Benchmarking safety. An example focused on misuse is AgentHarm (Andriushchenko et al., 2024). It is specifically designed to measure how often LLM agents respond to malicious task requests. An example that focuses slightly more on misalignment is the MACHIAVELLI (Pan et al., 2023) benchmark. It has ‘choose your own adventure’ style games containing over half a million scenarios focused on social decision making. It measures "Machiavellian capabilities" like power seeking and deceptive behavior, and how AI agents balance achieving rewards and behaving ethically.

Figure 5.7 - A mock-up of a game in the MACHIAVELLI benchmark, a suite of text-based environments. At each step, the agent observes the scene and a list of possible actions; it selects an action from the list. Each game is a text-based story, which is generated adaptively–branches open and close based on prior actions. The agent receives a reward when it achieves one of the goals. This type of benchmark allows the researchers to construct a behavioral report of the agent and measure the trade-off between rewards and ethical behavior (Pan et al., 2023).

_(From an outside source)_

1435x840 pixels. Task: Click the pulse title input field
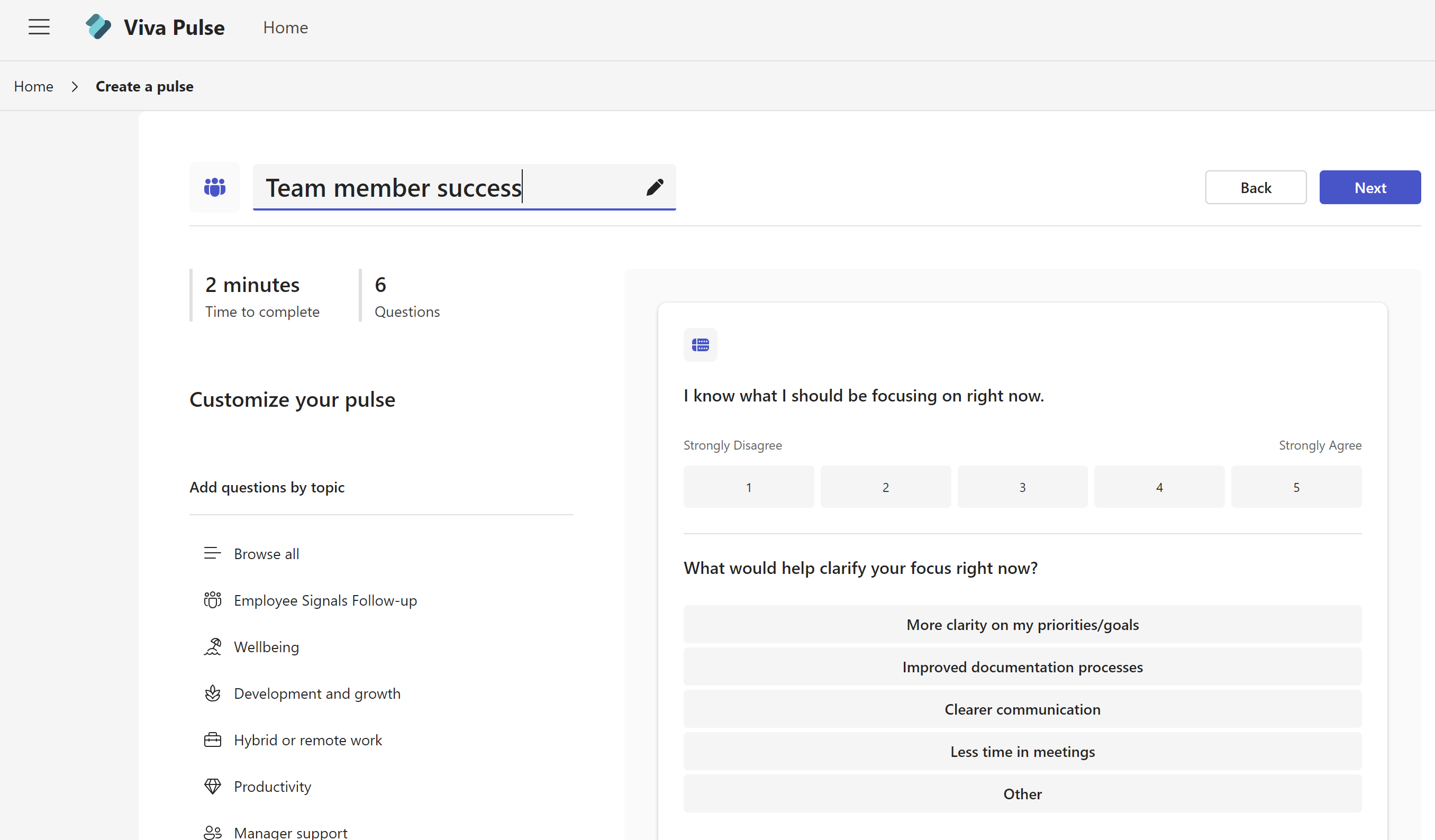point(463,187)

Details - Benchmark: Frontier Math (Glazer et al., 2024) & Humanities Last Exam (Hendrycks & Wang, 2024) Optional 3 min read

This is an extra explanation of the frontier math mathematical benchmark. You can safely skip this.

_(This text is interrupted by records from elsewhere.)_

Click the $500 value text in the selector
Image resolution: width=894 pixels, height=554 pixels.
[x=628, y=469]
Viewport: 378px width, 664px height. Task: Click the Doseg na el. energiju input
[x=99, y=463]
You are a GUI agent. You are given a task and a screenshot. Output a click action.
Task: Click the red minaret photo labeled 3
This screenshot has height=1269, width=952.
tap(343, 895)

Figure 5.8 - Mathematical subject interconnections in FrontierMath. Node sizes indicate the frequency of each subject’s appearance in problems, while connections indicate when multiple mathematical subjects are combined within single problems, demonstrating the benchmark’s integration of many mathematical domains. (Glazer et al., 2024)

What makes FrontierMath so difficult? Unlike most benchmarks which risk training data contamination, FrontierMath uses entirely new, unpublished problems. Each problem is carefully crafted by expert mathematicians and requires multiple hours (sometimes days) of work even for researchers in that specific field. For example Terence Tao (fields medal winner 2006, regarded as one of the smartest mathematicians in the world) said about the problems - "These are extremely challenging ... I think they will resist AIs for several years at least." (EpochAI, 2024) Similarly Timothy Gowers (highly regarded mathematician, and fields medal winner 1998) said - "Getting even one question right would be well beyond what we can do now, let alone saturating them." (EpochAI, 2024)

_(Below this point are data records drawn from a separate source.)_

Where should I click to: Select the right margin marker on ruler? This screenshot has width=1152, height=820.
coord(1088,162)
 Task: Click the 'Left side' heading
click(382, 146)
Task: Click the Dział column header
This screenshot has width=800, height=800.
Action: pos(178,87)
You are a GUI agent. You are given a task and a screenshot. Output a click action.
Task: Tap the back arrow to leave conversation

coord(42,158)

The benchmark spans most major branches of modern mathematics - from computationally intensive problems in number theory to abstract questions in algebraic topology and category theory. To ensure problems are truly novel, they undergo expert review and plagiarism detection. The benchmark also enforces strict "guess proofness" - problems must be designed so there's less than a 1% chance of guessing the correct answer without doing the mathematical work. This means problems often have large, non-obvious numerical answers that can only be found through proper mathematical reasoning. The benchmark provides an experimental environment where models can write and test code to explore mathematical ideas, similar to how human mathematicians work. While problems must have automatically verifiable answers (either numerical or programmatically expressible mathematical objects), they still require sophisticated mathematical reasoning to solve.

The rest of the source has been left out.